Summary: | sys/vm: less-than-ideal handling of memory requests that cannot be fulfilled | ||||||
---|---|---|---|---|---|---|---|
Product: | Base System | Reporter: | Kyle Evans <kevans> | ||||
Component: | kern | Assignee: | Jason A. Harmening <jah> | ||||
Status: | Closed FIXED | ||||||
Severity: | Affects Only Me | CC: | emaste, jah | ||||
Priority: | --- | ||||||
Version: | Unspecified | ||||||
Hardware: | Any | ||||||
OS: | Any | ||||||
Attachments: |
|
Description
Kyle Evans
2023-10-03 20:28:34 UTC
Where exactly is the contig alloc attempt hanging?
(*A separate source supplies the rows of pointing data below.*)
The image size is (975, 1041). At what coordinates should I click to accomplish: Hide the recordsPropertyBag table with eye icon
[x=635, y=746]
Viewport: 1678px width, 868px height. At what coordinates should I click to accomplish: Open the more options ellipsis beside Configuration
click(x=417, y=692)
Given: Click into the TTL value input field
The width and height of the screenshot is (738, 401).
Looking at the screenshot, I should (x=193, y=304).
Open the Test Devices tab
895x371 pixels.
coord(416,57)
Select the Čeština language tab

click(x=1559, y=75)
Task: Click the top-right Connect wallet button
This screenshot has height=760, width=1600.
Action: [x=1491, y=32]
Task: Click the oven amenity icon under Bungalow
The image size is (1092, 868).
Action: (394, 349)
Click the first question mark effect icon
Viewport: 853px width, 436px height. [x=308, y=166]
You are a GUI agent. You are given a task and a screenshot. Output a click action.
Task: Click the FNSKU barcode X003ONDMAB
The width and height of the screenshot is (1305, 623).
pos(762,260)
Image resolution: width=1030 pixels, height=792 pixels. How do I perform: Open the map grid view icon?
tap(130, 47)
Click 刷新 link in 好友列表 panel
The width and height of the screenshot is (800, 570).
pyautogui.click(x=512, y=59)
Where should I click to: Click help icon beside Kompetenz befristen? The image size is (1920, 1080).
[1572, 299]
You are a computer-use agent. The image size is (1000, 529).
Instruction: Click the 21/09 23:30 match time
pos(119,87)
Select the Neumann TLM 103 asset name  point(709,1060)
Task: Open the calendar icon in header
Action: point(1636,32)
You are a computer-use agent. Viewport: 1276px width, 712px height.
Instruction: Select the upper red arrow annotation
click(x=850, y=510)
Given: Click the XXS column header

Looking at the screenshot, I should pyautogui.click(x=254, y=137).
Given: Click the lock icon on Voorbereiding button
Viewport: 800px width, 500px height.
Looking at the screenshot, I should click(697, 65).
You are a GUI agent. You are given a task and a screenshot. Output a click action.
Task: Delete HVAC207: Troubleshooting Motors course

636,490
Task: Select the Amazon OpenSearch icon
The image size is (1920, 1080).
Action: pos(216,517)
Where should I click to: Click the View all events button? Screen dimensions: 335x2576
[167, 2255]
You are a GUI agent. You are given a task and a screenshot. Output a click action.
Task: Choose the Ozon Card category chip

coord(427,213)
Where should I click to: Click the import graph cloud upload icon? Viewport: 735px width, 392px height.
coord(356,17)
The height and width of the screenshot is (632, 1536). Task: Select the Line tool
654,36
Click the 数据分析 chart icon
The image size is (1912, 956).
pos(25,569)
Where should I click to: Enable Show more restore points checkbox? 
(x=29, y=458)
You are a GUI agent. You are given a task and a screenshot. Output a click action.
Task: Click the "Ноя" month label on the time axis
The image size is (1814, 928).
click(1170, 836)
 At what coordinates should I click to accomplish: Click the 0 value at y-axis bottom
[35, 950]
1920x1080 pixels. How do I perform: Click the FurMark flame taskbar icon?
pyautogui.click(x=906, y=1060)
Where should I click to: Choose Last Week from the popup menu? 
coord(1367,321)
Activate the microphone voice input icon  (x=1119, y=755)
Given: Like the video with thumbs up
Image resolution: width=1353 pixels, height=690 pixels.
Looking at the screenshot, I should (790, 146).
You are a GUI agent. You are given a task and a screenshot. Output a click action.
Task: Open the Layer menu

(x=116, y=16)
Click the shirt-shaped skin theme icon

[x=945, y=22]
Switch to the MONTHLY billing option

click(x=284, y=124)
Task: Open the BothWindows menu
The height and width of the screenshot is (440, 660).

Based on code inspection I might guess the vm_wait_domain() call from kmem_alloc_contig_pages(), but it'd be good to get a backtrace. (In reply to Jason A. Harmening from comment #1) IIRC from the last time I debugged this, we actually get stuck just inside @ kmem_alloc_contig_domainset. kmem_alloc_contig_domain() does fail, but it's an M_WAITOK allocation so vm_domainset_iter_policy() just keeps restarting the search and we never break out. There's currently no way for, e.g., kmem_alloc_contig_domain() -> kmem_alloc_contig_pages() -> vm_page_alloc_contig_domain() to differentiate between a transient failure condition and an impossible request. (In reply to Kyle Evans from comment #2) That makes more sense actually. The reclaim wait in kmem_alloc_contig_pages() might block unnecessarily for some time, but probably not indefinitely. Do you mind if I take this one? I've been wanting to get more familiar with the various bits of the VM subsystem, and this seems like as good a place to start as any. (In reply to Jason A. Harmening from comment #3) > Do you mind if I take this one? I've been wanting to get more familiar with the various bits of the VM subsystem, and this seems like as good a place to start as any. Feel free... I'm too far in the weeds on many other projects to stop and take a look, though I'm more than happy to try patches or probe around a bit more on this other affected system that I have if it'd help. Created attachment 245664 [details]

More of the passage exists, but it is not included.